• **Goal of the exercise**
Word for word, copy each record that comes after this.

──────── Source material

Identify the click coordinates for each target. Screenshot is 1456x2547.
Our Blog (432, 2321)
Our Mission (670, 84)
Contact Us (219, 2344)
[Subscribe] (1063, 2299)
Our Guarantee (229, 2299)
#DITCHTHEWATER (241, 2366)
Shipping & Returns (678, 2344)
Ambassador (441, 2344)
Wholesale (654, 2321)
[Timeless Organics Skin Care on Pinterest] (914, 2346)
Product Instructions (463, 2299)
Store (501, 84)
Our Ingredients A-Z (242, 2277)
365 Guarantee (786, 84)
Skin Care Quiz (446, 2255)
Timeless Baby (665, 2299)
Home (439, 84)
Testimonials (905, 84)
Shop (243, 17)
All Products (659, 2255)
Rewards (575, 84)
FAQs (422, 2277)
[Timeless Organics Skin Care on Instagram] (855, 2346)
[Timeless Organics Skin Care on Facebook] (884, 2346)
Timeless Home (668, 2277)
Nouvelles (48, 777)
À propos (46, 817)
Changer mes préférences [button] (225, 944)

────────────────

• **Solution to the problem**
Identify the click coordinates for each target. Screenshot is 1456x2547.
Our Blog (432, 2321)
Our Mission (670, 84)
Contact Us (219, 2344)
[Subscribe] (1063, 2299)
Our Guarantee (229, 2299)
#DITCHTHEWATER (241, 2366)
Shipping & Returns (678, 2344)
Ambassador (441, 2344)
Wholesale (654, 2321)
[Timeless Organics Skin Care on Pinterest] (914, 2346)
Product Instructions (463, 2299)
Store (501, 84)
Our Ingredients A-Z (242, 2277)
365 Guarantee (786, 84)
Skin Care Quiz (446, 2255)
Timeless Baby (665, 2299)
Home (439, 84)
Testimonials (905, 84)
Shop (243, 17)
All Products (659, 2255)
Rewards (575, 84)
FAQs (422, 2277)
[Timeless Organics Skin Care on Instagram] (855, 2346)
[Timeless Organics Skin Care on Facebook] (884, 2346)
Timeless Home (668, 2277)
Nouvelles (48, 777)
À propos (46, 817)
Changer mes préférences [button] (225, 944)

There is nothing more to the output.